February 2012

NCH's Vision for the Future: A Relevant System of Care

Northwest Community Healthcare (NCH) President and CEO Bruce Crowther twice held physician town hall meetings to talk about healthcare reform, its impact on NCH, and how physicians play an important role in the organization’s refined vision. Crowther’s goal is to build strong relationships among doctors and to support physicians as they determine where they need to be in order to thrive in the new healthcare reform environment, especially at NCH.

Missed the Physician Town Hall?
Watch the presentation here.

Healthcare Reform
With healthcare representing a significant percentage of the federal deficit, the government has identified a solution that moves the industry’s model of care from an indemnity-based to risk-based reimbursement system. In the big picture – and over time – healthcare reform will roll out a lower-cost model that stresses accountability among care providers and emphasizes population management through standardized care focused on wellness.

“The government is migrating healthcare to a value-based payment system as opposed to the current model that pays on performance and volume,” said Crowther. “The transition is from episode management to health management.”

Crowther explained that this new vision for healthcare looks simple, but is essentially the antithesis of the way medicine is organized today. The current structure has set up each care provider to operate as its own business, whether it is a physician’s practice, the hospital, nursing home, or pharmacy, to name a few. In addition, the system is difficult for patients to navigate and there’s poor connectivity among key players.

System of Care
In response, NCH has refined its mission and is evolving to become a comprehensive patient-centered system of care. NCH - like many healthcare facilities across the country – is establishing a population care management model while also aiming to participate in pilot programs to gain experience with risk contracting.

Right now, NCH is bringing key players together to establish consistency for patients across the care continuum. “The system of care that we’re building will behave as a team that, together, takes accountability for keeping people healthy,” Crowther said. “Our vision is to collaborate with like-minded partners willing to participate in this new approach to healthcare.”

When introducing the system of care model Crowther cleared the air. “We are not having conversations with anyone about mergers,” he said. Crowther added that patients do not define relevancy as a 10-hospital system. Rather, patients identify their personal system of care as being their doctors, their hospital, their nursing home, their insurance carrier and their pharmacy.

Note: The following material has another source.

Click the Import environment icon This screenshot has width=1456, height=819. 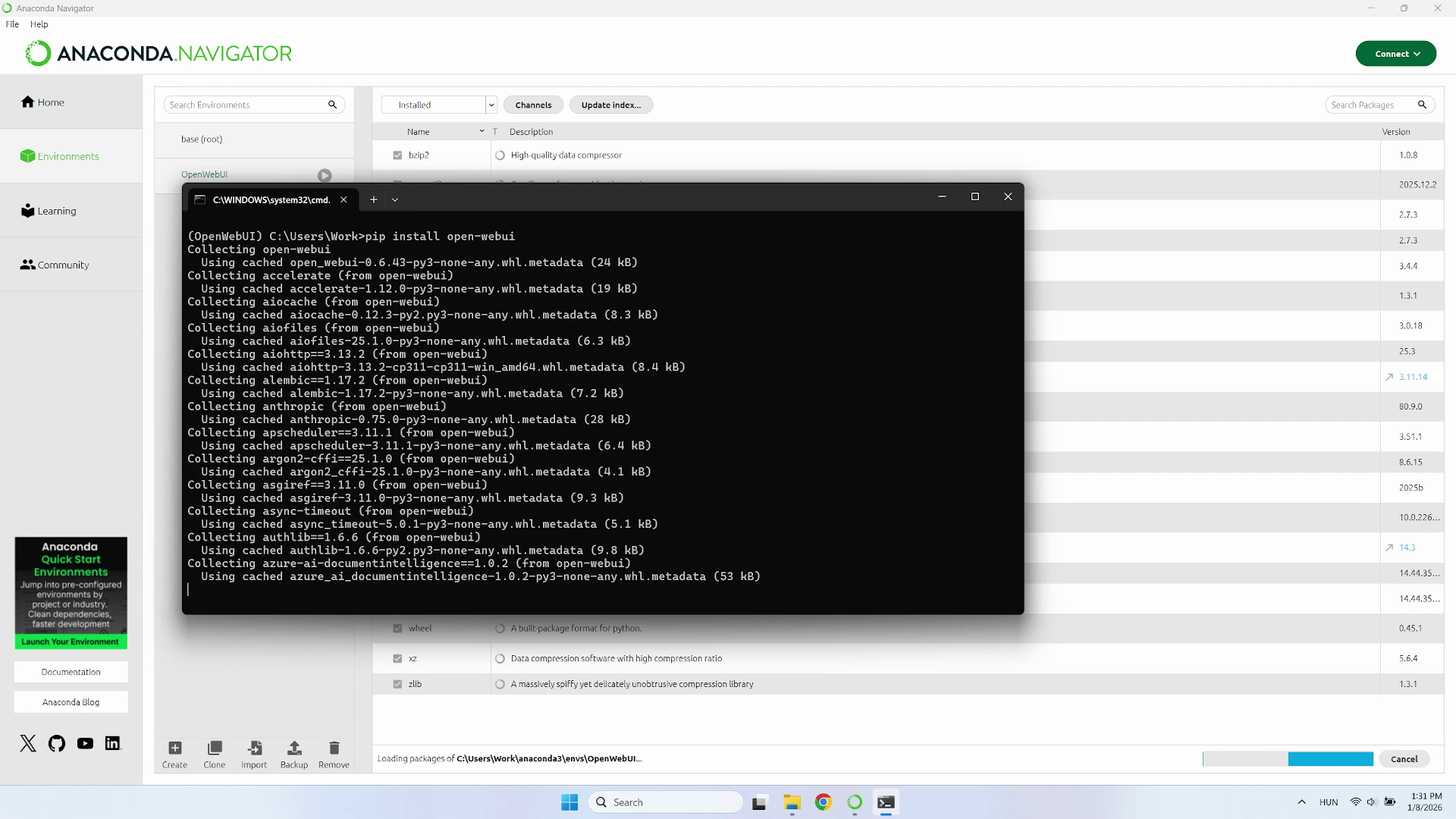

That’s a reason for NCH’s outreach to neighboring extended care facilities – an effort to open communications and to establish shared protocols.

Options for Physician Alignment
An essential ingredient for building coordinated, accountable care is physician alignment. While the NCH Medical Group serves as a key piece of the overall strategy, Crowther stressed that employment is not the only option. Crowther outlined three different levels of alignment physicians can choose from to meet their individual needs, emphasizing that all physicians are important to NCH.  These include:

  • Employment. The NCH Medical Group will continue to expand, with the goal to reach 125 primary care physicians by 2014. Along the way, specialists will be added as needs arise.
  • Aligned Independents. Physicians retain their autonomy in practice, yet are active participants in the system of care model. Examples of alignment include IT connectivity and agreement to use the same payer contracts and protocols. NCH’s Physician Hospital Organization (PHO) serves as the current model to build upon. Physicians are encouraged to share their thoughts regarding ways in which they would like to see NCH strengthen alignment.
  • Non-Aligned Independents. For those physicians who are not interested in tighter alignment opportunities, NCH will continue to provide traditional services and strive to make it easy for them to practice at NCH.

“At the end of the day, our relationship becomes very important to this future. It’s critical that we connect and work together,” said Crowther. “I ask the medical staff to think about where you want to plug in. I encourage you to identify where your attachment point is, and how we can help you bridge today with tomorrow.”